I won't cover all the details of using the READTEXT, WRITETEXT, and UPDATETEXT commands; SQL Server Books Online (BOL) describes them well. However, let me mention one often-overlooked fact about working with text pointers. Because you have to use multiple statements when you're working with text data (one to get the text pointer and another to retrieve the text data), SQL Server doesn't guarantee read repeatability. Even if you enclose both the SELECT and the READTEXT statements in a transaction, there's no guarantee that the value read by the SELECT will still be valid when READTEXT executes. Suppose you retrieved a text pointer for the row containing pub_id='1622', but before you could use it with READTEXT, another user deleted and reinserted the row for publisher 1622. The text pointer would no longer be valid. In Listing 1, the window for this occurrence is small because SQL Server executes READTEXT immediately after obtaining the text pointer. But a window of vulnerability still exists. In an application, the window might be wider. If the text pointer is invalid when the READTEXT operation occurs, you get an error message like this:
Invalid text, ntext, or image pointer value
To keep your text pointer from becoming invalid, put the two statements into a transaction and add the REPEATABLEREAD hint on the table in the SELECT statement you use for the text pointer, as Listing 2 shows.

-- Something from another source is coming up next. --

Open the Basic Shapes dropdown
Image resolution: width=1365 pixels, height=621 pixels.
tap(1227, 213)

Alternatively, you could change the isolation level of the connection to Repeatable Read, which isn't a bad solution. However, doing so changes the isolation behavior for all operations on that connection. To affect just the lock on the row that has the text pointer, the REPEATABLEREAD hint is a better choice. (Two other locking hints, HOLDLOCK and SERIALIZABLE, would also prevent the text pointer from being invalidated, but they're stronger than is necessary. Not only do these two hints, which are equivalent, prevent the retrieved data from changing, they can also prevent insertion of new rows into the table.)

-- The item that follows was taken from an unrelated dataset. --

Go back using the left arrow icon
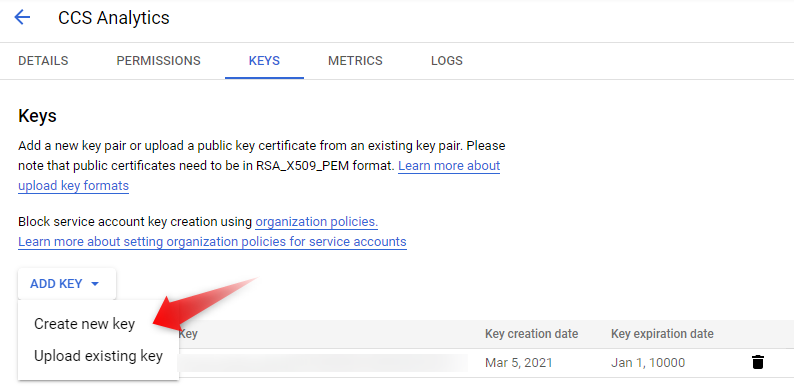794x390 pixels. click(22, 17)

When SQL Server acquires a text pointer for text data in a table that has text in row enabled, the data row is locked with a shared lock if the transaction's isolation level is the default READ COMMITTED or higher and the database isn't in read-only or single-user mode. The lock ensures that nobody else can modify or delete the row while you have a text pointer on a text value from that row. SQL Server releases this lock when the text pointer becomes invalid. At the end of the transaction, all text pointers are invalid, so the locks are all released. The shared locks on rows with in-row text are held until the end of a transaction, so you can't get a text pointer for in-row text except in a user-defined transaction.
Listing 3 creates a new table that has a text column and inserts one row into it. It then attempts to obtain a text pointer and use READTEXT to return some of the data in the text column. The code in Listing 3 doesn't work, and the error message you receive is misleading:
You cannot use a text pointer for a table with
option 'text in row' set to ON.
Server: Msg 7133, Level 16, State 1, Line 4
NULL textptr (text, ntext, or image pointer)
passed to READTEXT function.
However, attempting to perform the same text pointer assignment and READTEXT operation inside a user-defined transaction, as Listing 4 shows, succeeds.
When the text data is outside the data row, you don't have to use a user-defined transaction except to guarantee that the text pointer remains valid. For text-in-row data, you can't use a text pointer unless you've defined a transaction.